### PROVIDED DATA
»»

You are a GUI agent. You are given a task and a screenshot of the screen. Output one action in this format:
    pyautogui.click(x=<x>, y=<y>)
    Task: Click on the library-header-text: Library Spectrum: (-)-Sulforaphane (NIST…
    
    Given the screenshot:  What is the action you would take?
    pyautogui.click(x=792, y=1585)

««
»»

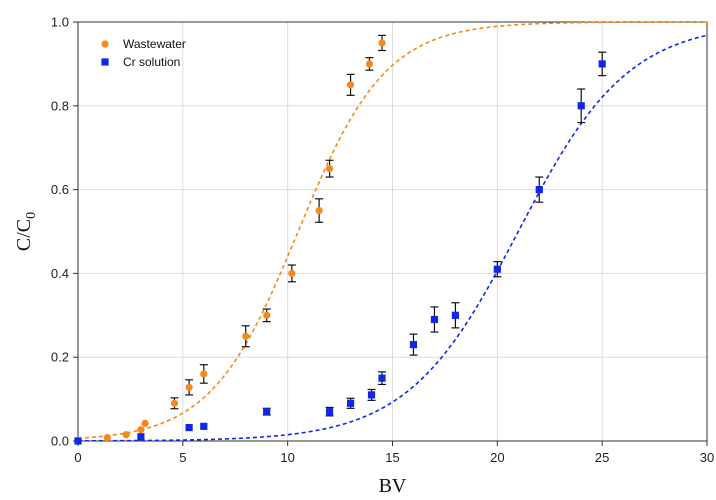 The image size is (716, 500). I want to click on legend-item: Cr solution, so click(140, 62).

««
»»

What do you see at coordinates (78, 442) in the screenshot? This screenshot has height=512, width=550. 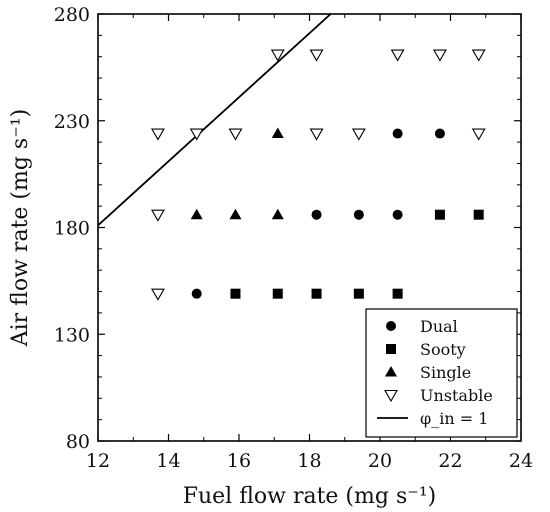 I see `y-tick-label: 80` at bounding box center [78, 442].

««

### EXERCISE DESCRIPTION
Output the lines running from the line with "You are a GUI" to the line with "pyautogui.click(x=792, y=1585)", both included, reproducing each one character for character.

### REPLY
You are a GUI agent. You are given a task and a screenshot of the screen. Output one action in this format:
    pyautogui.click(x=<x>, y=<y>)
    Task: Click on the library-header-text: Library Spectrum: (-)-Sulforaphane (NIST…
    
    Given the screenshot:  What is the action you would take?
    pyautogui.click(x=792, y=1585)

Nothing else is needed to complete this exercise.